Selected excerpt ▸
"""

Yes, I use an analyzer provider. Here is the code:
[code]
public class SemanticAnalyzerTwitterLemmatizerProvider extends
AbstractIndexAnalyzerProvider<RussianLemmatizingTwitterAnalyzer> {
private final RussianLemmatizingTwitterAnalyzer
russianLemmatizingGenericAnalyzer;
private final Logger Log =
Logger.getLogger(SemanticAnalyzerTwitterLemmatizerProvider.class.getName());
@Inject
public SemanticAnalyzerTwitterLemmatizerProvider(Index index,
@IndexSettings Settings indexSettings,
@Assisted String name,
Settings settings) {
super(index, indexSettings, name, settings);
Log.info("called super with name=" + name);
try {
String lemmatizerConfFile = settings.get("lemmatizerConf");
boolean analyzeBest =
Boolean.parseBoolean(settings.get("analyzeBest"));
russianLemmatizingGenericAnalyzer = new
RussianLemmatizingTwitterAnalyzer(lemmatizerConfFile, analyzeBest);
} catch (IOException ioe) {
throw new ElasticsearchIllegalArgumentException("Unable to load
Russian morphology analyzer", ioe);
} catch (Exception e) {
throw new ElasticsearchIllegalArgumentException("Unable to load
Russian morphology analyzer", e);
}
}
@Override
public RussianLemmatizingTwitterAnalyzer get() {
return russianLemmatizingGenericAnalyzer;
}
}
[/code]
Would you recommend to use your approach instead of this one? Do you spot
issues in my implementation of the provider?
On Wednesday, 18 March 2015 20:52:08 UTC+2, Jörg Prante wrote:
>
> Do you use an analyzer provider?
>
> Example
>
> public class RussianLemmatizingTwitterAnalyzerProvider extends
> AbstractIndexAnalyzerProvider<RussianLemmatizingTwitterAnalyzer> {
>
> private final MorphAnalyzer morphAnalyzer;
>
> ...

"""

Set task a ▸ Edit the rows from the line with "This screenshot has width=2520, height=1484. Identify" to the line with "pyautogui.click(x=1601, y=19)", replacing "Identify" with "Pinpoint" and keeping everything else the same.
The rows below are unrelated to the forum thread above.

Dataset content ▸
"""

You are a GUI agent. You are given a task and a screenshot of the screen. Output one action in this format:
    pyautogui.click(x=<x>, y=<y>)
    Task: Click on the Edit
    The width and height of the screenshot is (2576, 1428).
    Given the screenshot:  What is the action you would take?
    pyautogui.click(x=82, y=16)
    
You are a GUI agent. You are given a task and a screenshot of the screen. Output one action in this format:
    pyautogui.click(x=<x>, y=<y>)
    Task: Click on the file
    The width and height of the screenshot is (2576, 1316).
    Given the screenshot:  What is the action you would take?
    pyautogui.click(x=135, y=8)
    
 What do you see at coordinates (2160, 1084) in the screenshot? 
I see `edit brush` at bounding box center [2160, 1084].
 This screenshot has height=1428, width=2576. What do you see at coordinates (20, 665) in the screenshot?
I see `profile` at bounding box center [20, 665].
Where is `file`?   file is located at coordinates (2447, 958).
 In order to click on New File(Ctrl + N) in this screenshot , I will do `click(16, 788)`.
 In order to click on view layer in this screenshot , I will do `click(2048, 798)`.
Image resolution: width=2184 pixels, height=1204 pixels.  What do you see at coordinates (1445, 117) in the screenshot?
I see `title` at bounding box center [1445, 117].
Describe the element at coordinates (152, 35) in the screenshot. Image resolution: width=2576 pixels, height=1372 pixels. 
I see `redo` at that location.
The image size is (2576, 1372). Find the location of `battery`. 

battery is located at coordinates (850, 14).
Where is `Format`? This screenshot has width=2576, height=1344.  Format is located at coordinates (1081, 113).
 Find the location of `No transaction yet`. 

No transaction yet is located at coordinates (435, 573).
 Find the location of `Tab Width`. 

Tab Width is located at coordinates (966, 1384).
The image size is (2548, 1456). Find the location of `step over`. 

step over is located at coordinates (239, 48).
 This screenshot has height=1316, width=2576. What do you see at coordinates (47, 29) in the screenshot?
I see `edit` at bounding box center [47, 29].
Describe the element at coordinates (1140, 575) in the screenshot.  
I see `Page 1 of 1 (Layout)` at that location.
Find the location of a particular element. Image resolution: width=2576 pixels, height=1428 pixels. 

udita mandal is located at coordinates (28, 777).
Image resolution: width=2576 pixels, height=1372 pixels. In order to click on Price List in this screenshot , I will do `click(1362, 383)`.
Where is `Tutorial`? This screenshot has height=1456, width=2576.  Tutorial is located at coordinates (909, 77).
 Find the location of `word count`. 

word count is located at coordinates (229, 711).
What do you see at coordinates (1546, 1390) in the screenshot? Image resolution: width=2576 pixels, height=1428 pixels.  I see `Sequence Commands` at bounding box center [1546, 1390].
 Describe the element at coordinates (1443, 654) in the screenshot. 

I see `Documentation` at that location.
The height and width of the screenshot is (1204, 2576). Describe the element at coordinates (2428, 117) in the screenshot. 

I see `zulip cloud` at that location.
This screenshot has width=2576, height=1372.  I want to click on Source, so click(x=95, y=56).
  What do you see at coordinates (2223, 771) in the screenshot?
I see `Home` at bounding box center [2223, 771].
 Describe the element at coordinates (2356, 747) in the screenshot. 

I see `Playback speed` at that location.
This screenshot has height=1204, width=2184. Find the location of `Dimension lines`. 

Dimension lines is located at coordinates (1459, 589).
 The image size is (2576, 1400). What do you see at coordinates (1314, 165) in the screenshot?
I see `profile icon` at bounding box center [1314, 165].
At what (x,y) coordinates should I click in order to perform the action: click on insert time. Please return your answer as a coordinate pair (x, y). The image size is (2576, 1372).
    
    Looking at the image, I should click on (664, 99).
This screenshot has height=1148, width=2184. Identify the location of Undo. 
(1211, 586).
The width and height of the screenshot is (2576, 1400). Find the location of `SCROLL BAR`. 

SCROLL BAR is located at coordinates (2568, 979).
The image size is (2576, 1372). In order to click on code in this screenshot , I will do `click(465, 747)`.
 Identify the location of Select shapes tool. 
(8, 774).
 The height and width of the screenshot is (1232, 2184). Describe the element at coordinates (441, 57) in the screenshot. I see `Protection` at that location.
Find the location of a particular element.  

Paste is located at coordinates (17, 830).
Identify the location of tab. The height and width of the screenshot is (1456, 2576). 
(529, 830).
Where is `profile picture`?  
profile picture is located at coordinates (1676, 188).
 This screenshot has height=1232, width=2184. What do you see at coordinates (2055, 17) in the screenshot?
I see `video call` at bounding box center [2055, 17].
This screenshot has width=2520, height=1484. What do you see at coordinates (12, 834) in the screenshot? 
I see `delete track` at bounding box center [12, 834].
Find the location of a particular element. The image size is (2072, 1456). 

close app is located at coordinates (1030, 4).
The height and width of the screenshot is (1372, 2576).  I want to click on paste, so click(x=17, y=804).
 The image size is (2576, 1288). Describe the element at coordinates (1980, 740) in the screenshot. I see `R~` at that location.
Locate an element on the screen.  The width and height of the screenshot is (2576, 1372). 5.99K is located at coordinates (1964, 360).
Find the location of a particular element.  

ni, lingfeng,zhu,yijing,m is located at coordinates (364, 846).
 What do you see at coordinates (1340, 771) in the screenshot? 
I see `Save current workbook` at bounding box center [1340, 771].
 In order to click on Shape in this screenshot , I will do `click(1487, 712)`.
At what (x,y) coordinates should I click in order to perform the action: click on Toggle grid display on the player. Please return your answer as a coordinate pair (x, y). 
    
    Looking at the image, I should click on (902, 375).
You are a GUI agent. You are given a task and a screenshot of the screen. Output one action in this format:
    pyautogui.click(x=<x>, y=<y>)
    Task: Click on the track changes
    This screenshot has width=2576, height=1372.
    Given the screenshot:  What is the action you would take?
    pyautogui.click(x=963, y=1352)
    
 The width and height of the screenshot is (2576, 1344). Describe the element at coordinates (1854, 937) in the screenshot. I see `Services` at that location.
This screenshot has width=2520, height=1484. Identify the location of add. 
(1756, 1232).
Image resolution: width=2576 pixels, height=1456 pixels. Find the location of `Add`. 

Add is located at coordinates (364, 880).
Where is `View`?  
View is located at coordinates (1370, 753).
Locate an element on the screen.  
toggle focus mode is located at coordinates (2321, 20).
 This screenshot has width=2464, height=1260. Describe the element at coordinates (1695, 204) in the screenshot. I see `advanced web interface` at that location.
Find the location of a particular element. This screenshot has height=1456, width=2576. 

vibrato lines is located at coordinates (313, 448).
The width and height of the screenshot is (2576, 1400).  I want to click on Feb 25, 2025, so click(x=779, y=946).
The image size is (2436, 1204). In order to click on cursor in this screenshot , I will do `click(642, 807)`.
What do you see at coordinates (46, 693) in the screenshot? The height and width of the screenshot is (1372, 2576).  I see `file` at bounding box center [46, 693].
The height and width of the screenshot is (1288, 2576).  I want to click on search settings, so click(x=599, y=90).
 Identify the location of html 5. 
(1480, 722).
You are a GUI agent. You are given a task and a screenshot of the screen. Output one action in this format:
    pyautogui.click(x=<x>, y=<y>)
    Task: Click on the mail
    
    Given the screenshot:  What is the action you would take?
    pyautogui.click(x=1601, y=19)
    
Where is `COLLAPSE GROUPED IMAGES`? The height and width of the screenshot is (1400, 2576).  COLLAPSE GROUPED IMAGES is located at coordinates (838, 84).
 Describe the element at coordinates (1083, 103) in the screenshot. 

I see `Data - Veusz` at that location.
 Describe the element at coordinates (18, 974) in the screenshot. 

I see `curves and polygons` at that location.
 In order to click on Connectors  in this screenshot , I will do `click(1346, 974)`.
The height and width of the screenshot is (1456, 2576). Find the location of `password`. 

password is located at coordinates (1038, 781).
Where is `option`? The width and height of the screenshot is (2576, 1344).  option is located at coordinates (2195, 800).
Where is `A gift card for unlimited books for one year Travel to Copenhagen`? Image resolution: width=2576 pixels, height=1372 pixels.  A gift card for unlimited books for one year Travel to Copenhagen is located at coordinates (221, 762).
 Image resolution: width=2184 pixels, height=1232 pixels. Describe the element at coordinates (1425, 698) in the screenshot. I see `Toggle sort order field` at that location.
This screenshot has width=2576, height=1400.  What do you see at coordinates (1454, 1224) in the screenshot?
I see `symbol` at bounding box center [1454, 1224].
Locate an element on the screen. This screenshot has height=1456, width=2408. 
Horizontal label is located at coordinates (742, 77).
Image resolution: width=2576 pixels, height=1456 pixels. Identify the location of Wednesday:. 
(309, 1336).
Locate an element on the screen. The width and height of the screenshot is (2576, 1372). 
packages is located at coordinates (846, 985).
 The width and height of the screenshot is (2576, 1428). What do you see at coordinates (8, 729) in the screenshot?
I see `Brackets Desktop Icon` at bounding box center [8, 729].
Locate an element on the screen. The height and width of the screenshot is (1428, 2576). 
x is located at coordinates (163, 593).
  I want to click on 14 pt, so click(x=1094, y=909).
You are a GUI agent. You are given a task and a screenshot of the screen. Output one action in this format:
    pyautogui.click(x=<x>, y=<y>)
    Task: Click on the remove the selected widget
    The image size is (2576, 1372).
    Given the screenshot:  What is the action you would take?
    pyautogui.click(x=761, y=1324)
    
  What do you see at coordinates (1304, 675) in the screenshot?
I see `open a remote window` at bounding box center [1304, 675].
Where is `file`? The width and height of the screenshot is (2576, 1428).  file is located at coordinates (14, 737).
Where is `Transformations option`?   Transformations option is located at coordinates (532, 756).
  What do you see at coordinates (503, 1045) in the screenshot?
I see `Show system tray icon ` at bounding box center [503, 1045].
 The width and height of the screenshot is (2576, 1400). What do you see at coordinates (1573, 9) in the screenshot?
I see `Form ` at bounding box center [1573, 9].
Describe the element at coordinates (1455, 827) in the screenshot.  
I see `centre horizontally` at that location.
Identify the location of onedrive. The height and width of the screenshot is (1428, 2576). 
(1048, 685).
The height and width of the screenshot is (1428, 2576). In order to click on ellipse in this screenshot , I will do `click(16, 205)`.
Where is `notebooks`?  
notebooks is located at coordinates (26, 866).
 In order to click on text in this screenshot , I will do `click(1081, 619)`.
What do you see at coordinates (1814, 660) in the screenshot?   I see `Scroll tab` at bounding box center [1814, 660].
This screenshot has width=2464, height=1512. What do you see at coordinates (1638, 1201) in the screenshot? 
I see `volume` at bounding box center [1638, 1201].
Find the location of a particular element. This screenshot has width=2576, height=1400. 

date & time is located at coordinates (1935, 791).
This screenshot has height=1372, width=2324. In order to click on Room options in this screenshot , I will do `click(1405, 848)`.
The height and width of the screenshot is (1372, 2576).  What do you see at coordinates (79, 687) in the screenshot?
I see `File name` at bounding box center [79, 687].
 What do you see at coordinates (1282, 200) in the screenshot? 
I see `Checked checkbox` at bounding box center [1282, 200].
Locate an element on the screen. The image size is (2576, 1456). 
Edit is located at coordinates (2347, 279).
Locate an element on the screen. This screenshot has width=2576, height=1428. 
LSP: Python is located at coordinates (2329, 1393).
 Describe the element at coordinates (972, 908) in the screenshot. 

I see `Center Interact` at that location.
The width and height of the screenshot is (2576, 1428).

"""

Set task b ▸
Answer these about the forum thread:
(i) Which two setting names does the provider's constructor read from its settings?
(ii) On what date did Jörg Prante write the quoted message?
(iii) Which exception does the constructor throw when the Russian morphology analyzer cannot be loaded?

Reply a ▸
This screenshot has width=2520, height=1484. Pinpoint the location of add. 
(1756, 1232).
Image resolution: width=2576 pixels, height=1456 pixels. Find the location of `Add`. 

Add is located at coordinates (364, 880).
Where is `View`?  
View is located at coordinates (1370, 753).
Locate an element on the screen.  
toggle focus mode is located at coordinates (2321, 20).
 This screenshot has width=2464, height=1260. Describe the element at coordinates (1695, 204) in the screenshot. I see `advanced web interface` at that location.
Find the location of a particular element. This screenshot has height=1456, width=2576. 

vibrato lines is located at coordinates (313, 448).
The width and height of the screenshot is (2576, 1400).  I want to click on Feb 25, 2025, so click(x=779, y=946).
The image size is (2436, 1204). In order to click on cursor in this screenshot , I will do `click(642, 807)`.
What do you see at coordinates (46, 693) in the screenshot? The height and width of the screenshot is (1372, 2576).  I see `file` at bounding box center [46, 693].
The height and width of the screenshot is (1288, 2576).  I want to click on search settings, so click(x=599, y=90).
 Pinpoint the location of html 5. 
(1480, 722).
You are a GUI agent. You are given a task and a screenshot of the screen. Output one action in this format:
    pyautogui.click(x=<x>, y=<y>)
    Task: Click on the mail
    
    Given the screenshot:  What is the action you would take?
    pyautogui.click(x=1601, y=19)

Reply b ▸
(i) "lemmatizerConf" and "analyzeBest"
(ii) Wednesday, 18 March 2015
(iii) ElasticsearchIllegalArgumentException